Numbers are important because people are important…However, this obsession with church growth which characterised the church in the 1980s and 1990s has the power to keep you from preaching for God's glory. The temptation is to do whatever works (pragmatism) in order to attract a crowd… A faithful preacher has a higher goal than merely putting people in the seat and paying the church's bills. We have a doxological purpose in preaching (glorifying God) before we have a numerical purpose (increasing attendance). At the same time, there is no reason to believe that you cannot grow a church through Christ-exalting exposition.

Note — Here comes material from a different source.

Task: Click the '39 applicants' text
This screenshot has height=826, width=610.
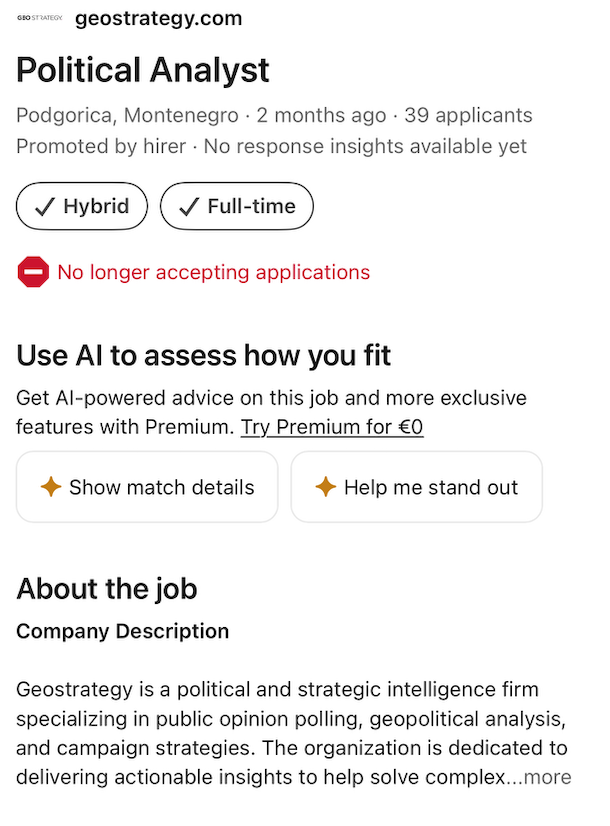Action: pos(468,115)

We have many modern day examples of this reality.
Indeed, I would say, Christ-exalting exposition is the only way to grow a church. Nevertheless, his point stands. He continues:
Many of God's greatest preachers were not successful in the world's eyes. Isaiah was told that no one would respond positively to his message (Is. 6.8-13). Jesus preached to the 5,000+ after he fed them, and at the end of the sermon many walked away never to return (John 6.66). Great Puritan pastors like John Bunyan and Richard Baxter led relatively small congregations yet made an eternal impact. Measure success by faithfulness to your calling: declare God's word faithfully for the glory of God supremely. We will do this as we tend to our souls, as we preach for one primary audience, as we avoid competition and jealousy and as we avoid man-centred pragmatism.